Fourier Integral doesn't evaluate f(x) = 1 / x

[galenseilis]

SymPy does not appear to be evaluating the Fourier transform of 1/x

>>> from sympy import *
>>> x, k = var('x k')
>>> fourier_transform(1/x, x, k)
FourierTransform(1/x, x, k)

Whereas Wolfram Alpha gets an answer that is the negative of the Fourier transform expressed in terms of angular frequency according to Wikipedia.
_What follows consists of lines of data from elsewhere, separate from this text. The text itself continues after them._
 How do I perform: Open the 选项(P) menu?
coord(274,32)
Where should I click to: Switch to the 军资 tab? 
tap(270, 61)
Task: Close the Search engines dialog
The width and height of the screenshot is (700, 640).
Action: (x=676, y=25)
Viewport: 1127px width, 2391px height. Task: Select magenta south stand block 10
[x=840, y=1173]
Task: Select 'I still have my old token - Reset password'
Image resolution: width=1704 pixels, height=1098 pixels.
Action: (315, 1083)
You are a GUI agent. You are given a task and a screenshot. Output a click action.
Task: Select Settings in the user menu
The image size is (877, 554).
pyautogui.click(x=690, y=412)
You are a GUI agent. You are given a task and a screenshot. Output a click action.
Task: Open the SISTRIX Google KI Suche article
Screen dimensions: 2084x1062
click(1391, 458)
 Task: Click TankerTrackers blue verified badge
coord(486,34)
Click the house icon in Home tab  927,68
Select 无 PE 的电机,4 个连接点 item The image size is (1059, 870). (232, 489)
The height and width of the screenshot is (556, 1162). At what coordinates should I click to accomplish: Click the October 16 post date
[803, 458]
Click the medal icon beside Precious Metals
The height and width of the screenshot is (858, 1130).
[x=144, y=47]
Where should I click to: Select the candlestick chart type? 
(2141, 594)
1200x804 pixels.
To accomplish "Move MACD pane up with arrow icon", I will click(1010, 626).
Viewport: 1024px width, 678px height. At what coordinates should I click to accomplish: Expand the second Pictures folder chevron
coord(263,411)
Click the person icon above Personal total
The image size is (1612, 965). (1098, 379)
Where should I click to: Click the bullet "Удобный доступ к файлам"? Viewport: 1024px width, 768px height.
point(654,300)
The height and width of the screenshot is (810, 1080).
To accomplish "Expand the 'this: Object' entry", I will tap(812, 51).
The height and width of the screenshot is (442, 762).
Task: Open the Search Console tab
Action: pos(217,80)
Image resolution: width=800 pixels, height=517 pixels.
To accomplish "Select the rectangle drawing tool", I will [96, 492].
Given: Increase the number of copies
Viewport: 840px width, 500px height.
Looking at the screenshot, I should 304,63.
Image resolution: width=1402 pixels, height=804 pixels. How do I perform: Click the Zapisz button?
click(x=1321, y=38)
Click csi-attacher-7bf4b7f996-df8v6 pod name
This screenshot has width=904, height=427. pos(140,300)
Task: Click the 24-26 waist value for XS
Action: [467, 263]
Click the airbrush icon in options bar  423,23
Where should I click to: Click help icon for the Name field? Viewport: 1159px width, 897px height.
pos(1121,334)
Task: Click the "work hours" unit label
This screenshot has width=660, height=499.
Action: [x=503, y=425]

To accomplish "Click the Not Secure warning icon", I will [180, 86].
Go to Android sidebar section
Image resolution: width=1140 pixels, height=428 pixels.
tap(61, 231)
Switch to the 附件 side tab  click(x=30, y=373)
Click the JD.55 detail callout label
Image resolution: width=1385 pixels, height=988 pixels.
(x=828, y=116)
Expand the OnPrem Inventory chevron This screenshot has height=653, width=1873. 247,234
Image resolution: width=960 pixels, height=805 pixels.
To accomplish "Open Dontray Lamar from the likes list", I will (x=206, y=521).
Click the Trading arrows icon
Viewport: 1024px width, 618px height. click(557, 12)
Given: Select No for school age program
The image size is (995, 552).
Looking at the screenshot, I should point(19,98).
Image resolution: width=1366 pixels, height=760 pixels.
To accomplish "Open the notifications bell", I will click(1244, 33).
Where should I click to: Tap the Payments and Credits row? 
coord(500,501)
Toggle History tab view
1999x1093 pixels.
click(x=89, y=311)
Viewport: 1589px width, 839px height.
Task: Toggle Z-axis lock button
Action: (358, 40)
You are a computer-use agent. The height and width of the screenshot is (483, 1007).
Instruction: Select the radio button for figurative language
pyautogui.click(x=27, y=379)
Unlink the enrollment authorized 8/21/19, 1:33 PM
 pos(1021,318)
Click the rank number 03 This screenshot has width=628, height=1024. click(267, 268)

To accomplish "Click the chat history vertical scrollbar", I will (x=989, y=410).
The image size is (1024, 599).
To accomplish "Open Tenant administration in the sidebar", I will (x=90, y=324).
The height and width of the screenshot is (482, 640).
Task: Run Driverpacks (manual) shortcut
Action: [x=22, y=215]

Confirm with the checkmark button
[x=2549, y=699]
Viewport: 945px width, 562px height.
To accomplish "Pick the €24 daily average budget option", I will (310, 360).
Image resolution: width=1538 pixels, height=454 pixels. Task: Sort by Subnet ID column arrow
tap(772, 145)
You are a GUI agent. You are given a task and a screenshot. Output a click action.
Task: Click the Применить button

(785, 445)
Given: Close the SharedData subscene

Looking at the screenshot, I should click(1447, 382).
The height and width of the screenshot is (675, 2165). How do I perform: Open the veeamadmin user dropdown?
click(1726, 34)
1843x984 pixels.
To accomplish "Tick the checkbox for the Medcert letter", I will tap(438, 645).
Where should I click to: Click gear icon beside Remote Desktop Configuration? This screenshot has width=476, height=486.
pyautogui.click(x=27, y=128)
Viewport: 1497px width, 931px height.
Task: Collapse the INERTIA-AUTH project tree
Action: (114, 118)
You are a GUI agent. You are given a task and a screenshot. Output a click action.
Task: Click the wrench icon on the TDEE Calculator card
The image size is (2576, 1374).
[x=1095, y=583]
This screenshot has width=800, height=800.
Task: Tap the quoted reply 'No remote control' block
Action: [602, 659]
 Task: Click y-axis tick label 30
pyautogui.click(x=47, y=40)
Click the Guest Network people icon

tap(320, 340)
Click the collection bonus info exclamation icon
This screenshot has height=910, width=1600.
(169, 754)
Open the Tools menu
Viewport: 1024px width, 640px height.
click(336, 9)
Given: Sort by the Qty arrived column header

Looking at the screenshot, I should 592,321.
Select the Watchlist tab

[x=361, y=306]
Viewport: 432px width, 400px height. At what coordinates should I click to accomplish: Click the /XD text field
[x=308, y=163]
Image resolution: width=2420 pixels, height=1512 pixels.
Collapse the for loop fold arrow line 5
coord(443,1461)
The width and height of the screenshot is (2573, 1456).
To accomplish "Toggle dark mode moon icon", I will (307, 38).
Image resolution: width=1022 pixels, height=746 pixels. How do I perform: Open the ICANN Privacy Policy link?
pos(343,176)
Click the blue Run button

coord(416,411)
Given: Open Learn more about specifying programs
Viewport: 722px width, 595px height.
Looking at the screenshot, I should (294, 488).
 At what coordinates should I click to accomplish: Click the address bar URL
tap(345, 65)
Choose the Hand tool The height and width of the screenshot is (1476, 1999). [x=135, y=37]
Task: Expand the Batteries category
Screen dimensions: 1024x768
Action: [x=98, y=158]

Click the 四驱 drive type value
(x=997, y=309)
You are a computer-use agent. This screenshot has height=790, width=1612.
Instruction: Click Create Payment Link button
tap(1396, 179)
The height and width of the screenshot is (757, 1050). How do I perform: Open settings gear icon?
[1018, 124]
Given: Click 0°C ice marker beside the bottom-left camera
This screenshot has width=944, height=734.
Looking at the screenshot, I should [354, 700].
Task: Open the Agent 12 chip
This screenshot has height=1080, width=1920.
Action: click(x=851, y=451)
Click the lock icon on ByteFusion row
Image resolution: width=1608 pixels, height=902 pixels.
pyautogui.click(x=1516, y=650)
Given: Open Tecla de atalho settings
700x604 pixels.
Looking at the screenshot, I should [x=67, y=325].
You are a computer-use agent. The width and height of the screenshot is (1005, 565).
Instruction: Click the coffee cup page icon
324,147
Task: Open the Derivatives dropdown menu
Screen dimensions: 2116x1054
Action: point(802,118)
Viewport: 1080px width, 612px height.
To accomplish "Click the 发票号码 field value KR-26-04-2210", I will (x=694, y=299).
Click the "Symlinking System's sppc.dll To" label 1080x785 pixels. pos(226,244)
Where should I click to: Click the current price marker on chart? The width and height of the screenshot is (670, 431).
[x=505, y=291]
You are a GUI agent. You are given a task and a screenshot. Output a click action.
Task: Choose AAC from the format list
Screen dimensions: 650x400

What is the expected behavior of sympy.fourier_transform? Why doesn't it evaluate the integral?

[oscargus]

Probably because SymPy cannot evaluate:

There was a massive improvement recently for the Laplace transform thanks to @hanspi42 , based on that someone can probably improve the Fourier transform in a similar way.

[jksuom]

Fourier integral of 1/x does not evaluate because it is divergent. Fourier transform as an integral is only defined for Integrable functions. More generally, that can be defined for tempered distributions but those are not implemented in SymPy. Besides, 1/x is not a distribution (not locally integrable at the origin). A specific limiting process is needed to find a meaningful Fourier transform. It looks like the best way to implement that in SymPy would be to add a table of transforms for special cases.

[galenseilis]

Fourier integral of 1/x does not evaluate because it is divergent. Fourier transform as an integral is only defined for Integrable functions. More generally, that can be defined for tempered distributions but those are not implemented in SymPy. Besides, 1/x is not a distribution (not locally integrable at the origin). A specific limiting process is needed to find a meaningful Fourier transform. It looks like the best way to implement that in SymPy would be to add a table of transforms for special cases.

I don't know if there is a relationship between tempered distributions and Cauchy principal values, but I could see the latter being useful for certain Fourier transforms as well.